Maker board specialist Waveshare has quietly been selling a development board that crams the beefier Raspberry Pi RP2350B microcontroller into the exact footprint of the official Raspberry Pi Pico 2 W, and it looks like the first board to pull off that particular combination. The RP2350B-Plus-W keeps the familiar 51 x 21 mm dimensions while swapping the Pico 2 W's micro USB port for USB-C, bumping flash from 4 MB to 16 MB, and finding room for 41 GPIOs instead of the official board's 26.

That extra GPIO count comes from the QFN-80 packaged RP2350B, which exposes more pins than the smaller RP2350A used on the official Pico 2 W. Because the Pico form factor only has 40 header positions to work with, Waveshare routed the additional 15 signals to solder pads on the underside of the PCB, exposing up to 15 extra GPIOs along with additional SPI, I2C, ADC, and UART lines (many muxed with the header pins). The rest of the spec sheet mirrors the RP2350 family: dual-core Arm Cortex-M33 or dual-core RISC-V Hazard3 at 150 MHz (two cores active at a time), 520 KB of on-chip SRAM, three PIO blocks with twelve state machines, and the HSTX high-speed serial interface. Wireless is handled by the same Raspberry Pi RM2 module found on the Pico 2 W, providing 2.4 GHz Wi-Fi 4 and Bluetooth 5.2.

Waveshare also added a footprint for an optional PSRAM chip, a reset button, and a second user LED. The trade-off is the loss of the dedicated SWD debug header, and the PCB antenna pushes total length out to 55.92 x 21 mm. The board is programmable through the standard Pico C/C++ SDK, MicroPython, and the rest of the RP2350 toolchain, with setup notes available on the Waveshare wiki. The open-source credentials of the RP2350 run deeper than the toolchain. The Hazard3 RISC-V cores are an open design authored by Raspberry Pi's Luke Wren and published on GitHub under the Apache 2.0 license, and official MicroPython firmware for the RP2350B Core family (v1.28.0, April 2026) ships directly from micropython.org. The PSRAM footprint is also of interest to experimenters, as developer Jesse Taube demonstrated a minimal NOMMU Linux build booting on the RP2350's Hazard3 cores via a project documented on Hackster.io that requires both PSRAM and ample flash, hardware the RP2350B-Plus-W can accommodate once the optional PSRAM footprint is populated. The closest comparable design is the Olimex RP2350-PICO2, which exposes even more GPIOs but in a longer board.

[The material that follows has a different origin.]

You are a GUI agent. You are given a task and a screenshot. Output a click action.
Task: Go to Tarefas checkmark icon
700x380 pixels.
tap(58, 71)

The RP2350B-Plus-W is available now starting at around $11 (€10) direct from Waveshare, with the same board also resold in Thailand as the INEX Pico-2350W bundled with local educational materials. Operating range is -20°C to +70°C (-4°F to +158°F), making it a straightforward drop-in upgrade for anyone already designing around the Pico 2 W footprint who wants more pins and flash without leaving the ecosystem.